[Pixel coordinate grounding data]
════════════════

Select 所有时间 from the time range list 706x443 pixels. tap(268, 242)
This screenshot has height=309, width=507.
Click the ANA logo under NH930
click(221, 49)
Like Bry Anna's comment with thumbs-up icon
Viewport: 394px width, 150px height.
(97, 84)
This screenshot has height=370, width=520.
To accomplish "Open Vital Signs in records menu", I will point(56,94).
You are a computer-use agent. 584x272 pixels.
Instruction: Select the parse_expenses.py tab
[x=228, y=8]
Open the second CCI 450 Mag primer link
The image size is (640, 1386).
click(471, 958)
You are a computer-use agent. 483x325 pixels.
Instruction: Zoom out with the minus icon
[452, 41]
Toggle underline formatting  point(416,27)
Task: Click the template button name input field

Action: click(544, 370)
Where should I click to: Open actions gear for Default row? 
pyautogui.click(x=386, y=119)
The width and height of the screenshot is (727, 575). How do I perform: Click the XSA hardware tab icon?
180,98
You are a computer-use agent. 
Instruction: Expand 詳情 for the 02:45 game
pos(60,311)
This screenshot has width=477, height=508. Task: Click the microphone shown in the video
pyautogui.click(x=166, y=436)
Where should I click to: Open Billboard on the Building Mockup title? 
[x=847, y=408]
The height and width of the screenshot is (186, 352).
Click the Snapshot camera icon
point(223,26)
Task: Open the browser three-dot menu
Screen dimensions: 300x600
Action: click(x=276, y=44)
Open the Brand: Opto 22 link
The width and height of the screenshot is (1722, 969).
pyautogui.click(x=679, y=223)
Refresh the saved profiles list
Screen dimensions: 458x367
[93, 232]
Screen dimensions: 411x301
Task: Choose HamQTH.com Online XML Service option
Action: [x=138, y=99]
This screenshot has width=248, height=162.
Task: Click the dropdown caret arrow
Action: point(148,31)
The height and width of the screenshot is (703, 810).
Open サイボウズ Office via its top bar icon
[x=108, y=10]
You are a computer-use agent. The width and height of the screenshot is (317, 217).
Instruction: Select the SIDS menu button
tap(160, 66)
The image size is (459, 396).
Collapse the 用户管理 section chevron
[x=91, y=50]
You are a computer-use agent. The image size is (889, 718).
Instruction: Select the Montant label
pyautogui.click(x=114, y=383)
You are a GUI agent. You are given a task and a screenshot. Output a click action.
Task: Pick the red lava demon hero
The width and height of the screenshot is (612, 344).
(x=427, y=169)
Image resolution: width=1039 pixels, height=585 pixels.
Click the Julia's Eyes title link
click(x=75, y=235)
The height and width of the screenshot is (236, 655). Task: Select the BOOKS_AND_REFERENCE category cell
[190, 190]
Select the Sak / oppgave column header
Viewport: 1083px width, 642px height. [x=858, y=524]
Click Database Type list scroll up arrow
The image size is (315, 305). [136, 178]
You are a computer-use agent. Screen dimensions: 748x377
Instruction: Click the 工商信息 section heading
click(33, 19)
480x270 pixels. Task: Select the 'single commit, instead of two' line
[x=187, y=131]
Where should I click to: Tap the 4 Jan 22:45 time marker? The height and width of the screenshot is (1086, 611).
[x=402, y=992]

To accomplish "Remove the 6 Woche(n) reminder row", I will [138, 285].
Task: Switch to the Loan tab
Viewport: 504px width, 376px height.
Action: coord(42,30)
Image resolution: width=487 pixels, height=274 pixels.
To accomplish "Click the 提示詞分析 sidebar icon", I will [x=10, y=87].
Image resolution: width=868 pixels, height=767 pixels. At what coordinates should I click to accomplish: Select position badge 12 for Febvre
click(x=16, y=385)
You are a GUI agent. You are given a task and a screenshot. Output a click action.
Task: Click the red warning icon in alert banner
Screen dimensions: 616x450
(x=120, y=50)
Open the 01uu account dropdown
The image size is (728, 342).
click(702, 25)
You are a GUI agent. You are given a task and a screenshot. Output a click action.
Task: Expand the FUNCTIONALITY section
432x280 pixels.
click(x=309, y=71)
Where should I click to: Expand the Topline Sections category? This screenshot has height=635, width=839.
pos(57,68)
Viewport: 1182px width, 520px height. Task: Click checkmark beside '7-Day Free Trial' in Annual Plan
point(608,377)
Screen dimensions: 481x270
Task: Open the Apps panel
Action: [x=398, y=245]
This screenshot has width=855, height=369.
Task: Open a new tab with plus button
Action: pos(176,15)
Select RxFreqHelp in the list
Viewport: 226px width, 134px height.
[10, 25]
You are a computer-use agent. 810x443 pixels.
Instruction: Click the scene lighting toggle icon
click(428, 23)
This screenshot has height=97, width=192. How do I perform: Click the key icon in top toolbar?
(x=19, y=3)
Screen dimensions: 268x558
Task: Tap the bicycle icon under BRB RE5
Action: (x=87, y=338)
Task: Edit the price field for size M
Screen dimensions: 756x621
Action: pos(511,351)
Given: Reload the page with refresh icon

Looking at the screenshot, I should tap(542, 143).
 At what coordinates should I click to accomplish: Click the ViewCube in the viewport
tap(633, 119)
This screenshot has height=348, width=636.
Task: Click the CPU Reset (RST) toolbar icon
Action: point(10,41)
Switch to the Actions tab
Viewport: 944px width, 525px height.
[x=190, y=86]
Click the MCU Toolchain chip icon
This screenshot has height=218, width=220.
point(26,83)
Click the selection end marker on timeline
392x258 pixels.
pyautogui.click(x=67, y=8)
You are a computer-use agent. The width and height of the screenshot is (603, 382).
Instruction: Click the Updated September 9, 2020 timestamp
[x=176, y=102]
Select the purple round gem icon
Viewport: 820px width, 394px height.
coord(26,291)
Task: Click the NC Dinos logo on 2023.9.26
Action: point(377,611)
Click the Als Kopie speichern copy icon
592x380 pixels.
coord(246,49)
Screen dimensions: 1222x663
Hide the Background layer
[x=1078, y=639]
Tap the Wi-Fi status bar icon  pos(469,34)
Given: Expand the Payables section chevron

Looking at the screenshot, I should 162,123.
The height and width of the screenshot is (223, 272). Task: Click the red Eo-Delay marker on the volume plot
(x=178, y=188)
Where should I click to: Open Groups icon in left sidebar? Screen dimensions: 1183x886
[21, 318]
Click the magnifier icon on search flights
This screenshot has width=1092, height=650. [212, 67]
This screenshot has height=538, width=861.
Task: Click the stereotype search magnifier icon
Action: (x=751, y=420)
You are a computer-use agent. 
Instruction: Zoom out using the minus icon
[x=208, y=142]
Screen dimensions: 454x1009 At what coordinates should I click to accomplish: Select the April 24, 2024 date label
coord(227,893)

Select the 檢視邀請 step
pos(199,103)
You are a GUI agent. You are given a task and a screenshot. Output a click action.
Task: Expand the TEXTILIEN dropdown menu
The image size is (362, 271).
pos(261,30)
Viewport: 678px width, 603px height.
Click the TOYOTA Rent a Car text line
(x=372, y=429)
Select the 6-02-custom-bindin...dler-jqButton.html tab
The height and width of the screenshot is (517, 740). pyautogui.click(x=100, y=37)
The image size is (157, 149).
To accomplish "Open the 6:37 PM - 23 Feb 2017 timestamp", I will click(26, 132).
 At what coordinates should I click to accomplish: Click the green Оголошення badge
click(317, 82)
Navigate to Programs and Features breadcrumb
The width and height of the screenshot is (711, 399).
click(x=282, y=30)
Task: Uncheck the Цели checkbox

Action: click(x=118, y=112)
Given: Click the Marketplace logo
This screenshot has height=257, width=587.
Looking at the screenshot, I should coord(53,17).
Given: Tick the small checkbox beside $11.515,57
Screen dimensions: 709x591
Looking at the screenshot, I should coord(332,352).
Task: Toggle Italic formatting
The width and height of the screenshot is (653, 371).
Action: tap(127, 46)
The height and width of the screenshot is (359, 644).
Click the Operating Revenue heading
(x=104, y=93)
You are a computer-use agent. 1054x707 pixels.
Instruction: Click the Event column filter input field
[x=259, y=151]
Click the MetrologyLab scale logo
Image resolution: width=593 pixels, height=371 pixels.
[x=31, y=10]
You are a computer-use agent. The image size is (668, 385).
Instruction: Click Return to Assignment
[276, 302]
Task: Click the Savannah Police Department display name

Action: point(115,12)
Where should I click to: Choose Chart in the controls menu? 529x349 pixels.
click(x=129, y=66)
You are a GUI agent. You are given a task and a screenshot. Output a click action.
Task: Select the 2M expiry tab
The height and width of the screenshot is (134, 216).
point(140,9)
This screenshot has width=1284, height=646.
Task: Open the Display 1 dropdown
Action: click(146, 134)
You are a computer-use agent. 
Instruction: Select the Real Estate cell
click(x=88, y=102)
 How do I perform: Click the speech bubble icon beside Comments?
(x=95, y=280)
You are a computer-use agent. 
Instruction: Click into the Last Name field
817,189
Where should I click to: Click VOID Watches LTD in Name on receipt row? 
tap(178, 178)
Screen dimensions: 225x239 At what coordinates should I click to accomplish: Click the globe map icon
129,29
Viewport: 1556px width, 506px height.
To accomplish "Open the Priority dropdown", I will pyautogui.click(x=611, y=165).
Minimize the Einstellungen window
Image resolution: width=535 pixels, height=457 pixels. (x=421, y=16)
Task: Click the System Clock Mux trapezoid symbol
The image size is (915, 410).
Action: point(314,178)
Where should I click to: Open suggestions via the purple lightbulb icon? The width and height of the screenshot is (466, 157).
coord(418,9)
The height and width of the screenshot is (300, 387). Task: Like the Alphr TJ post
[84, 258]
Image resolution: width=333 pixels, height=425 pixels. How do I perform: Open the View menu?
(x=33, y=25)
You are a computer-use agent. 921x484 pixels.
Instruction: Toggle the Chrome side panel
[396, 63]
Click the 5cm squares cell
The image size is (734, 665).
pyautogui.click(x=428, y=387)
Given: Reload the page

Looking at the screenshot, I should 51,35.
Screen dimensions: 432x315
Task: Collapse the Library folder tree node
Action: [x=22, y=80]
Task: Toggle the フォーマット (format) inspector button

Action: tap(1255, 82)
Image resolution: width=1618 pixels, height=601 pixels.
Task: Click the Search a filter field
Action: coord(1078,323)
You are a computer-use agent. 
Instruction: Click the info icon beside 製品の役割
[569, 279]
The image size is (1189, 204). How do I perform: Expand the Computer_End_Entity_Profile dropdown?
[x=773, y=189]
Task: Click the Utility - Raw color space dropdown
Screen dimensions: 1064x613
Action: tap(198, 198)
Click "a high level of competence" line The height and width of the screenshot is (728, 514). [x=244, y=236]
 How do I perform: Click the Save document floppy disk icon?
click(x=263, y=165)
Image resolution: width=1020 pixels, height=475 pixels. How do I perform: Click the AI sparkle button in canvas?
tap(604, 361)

════════════════

• Task goal: Pull each line containing the word "formatting" out of the data above.

• Exercise solution:
Toggle underline formatting  point(416,27)
Task: Toggle Italic formatting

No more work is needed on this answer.